Work order => Go to the line below that contains "You are a GUI". From there to the end of the records, reproduce each line exactly, except the pictures.

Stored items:
╭──

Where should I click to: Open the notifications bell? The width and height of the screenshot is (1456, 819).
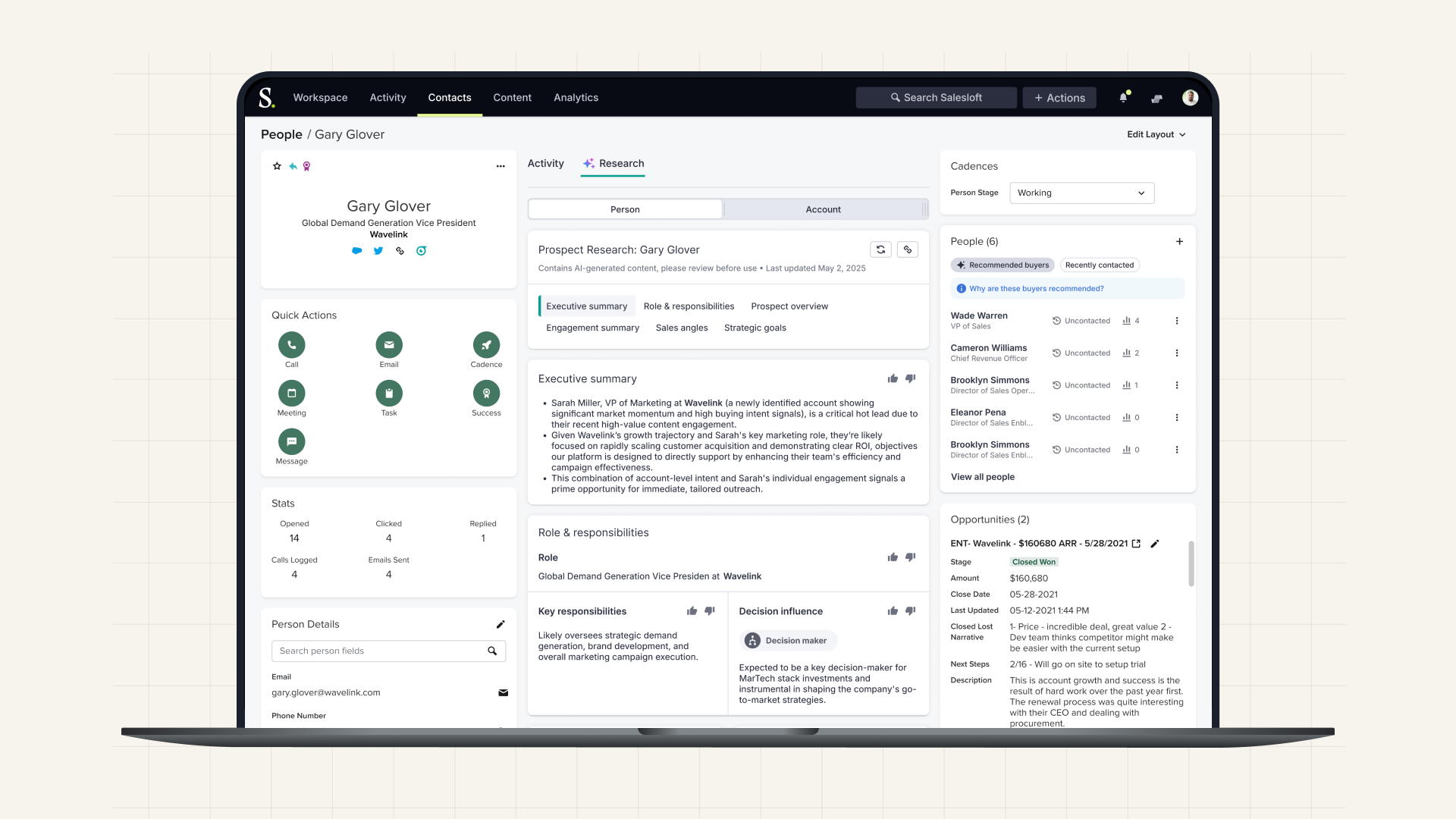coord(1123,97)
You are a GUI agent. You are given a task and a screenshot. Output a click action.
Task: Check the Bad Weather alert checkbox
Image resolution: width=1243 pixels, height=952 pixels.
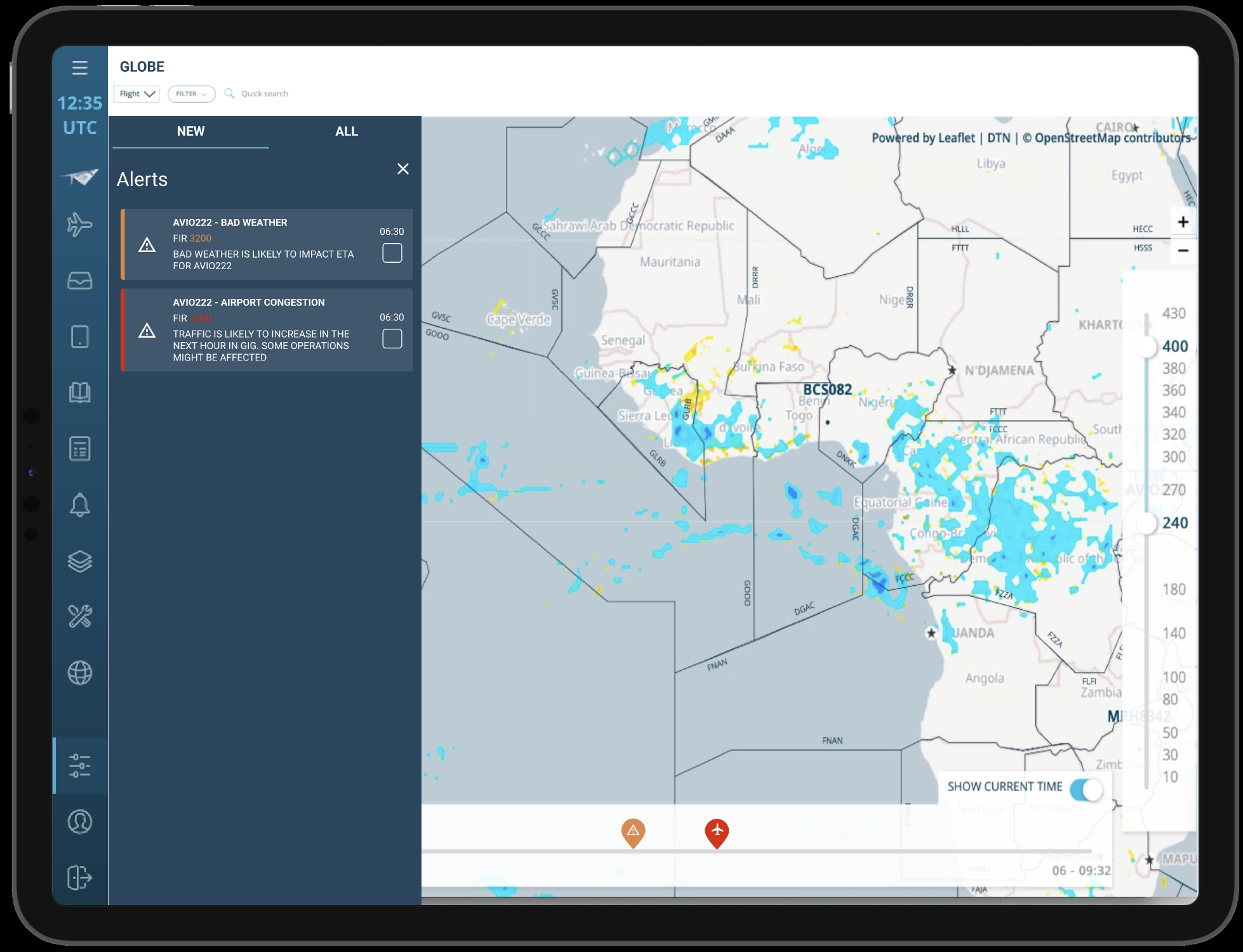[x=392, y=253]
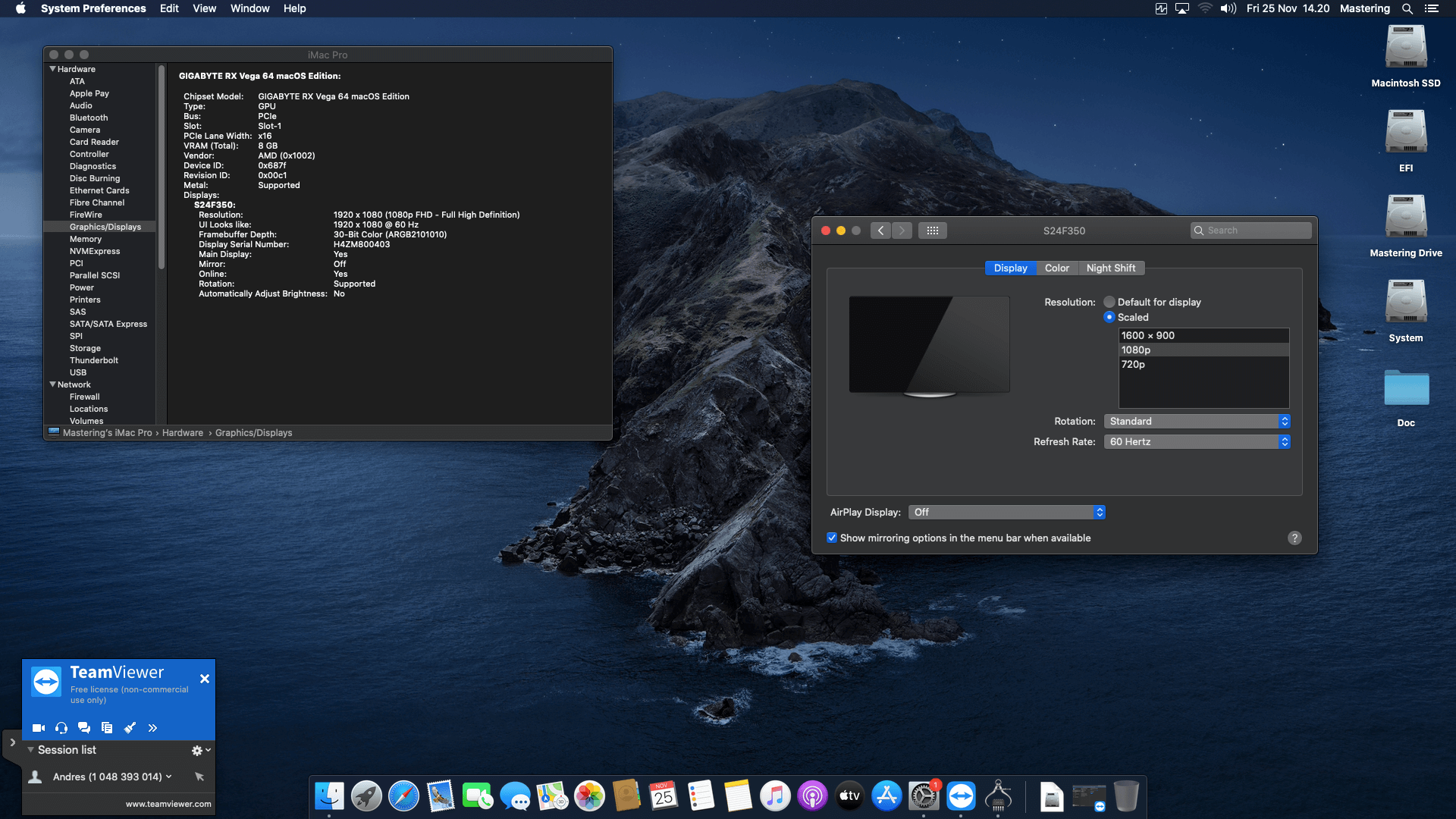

╰──

Answer =>
You are a GUI agent. You are given a task and a screenshot. Output a click action.
Task: Check the Bad Weather alert checkbox
Image resolution: width=1243 pixels, height=952 pixels.
[x=392, y=253]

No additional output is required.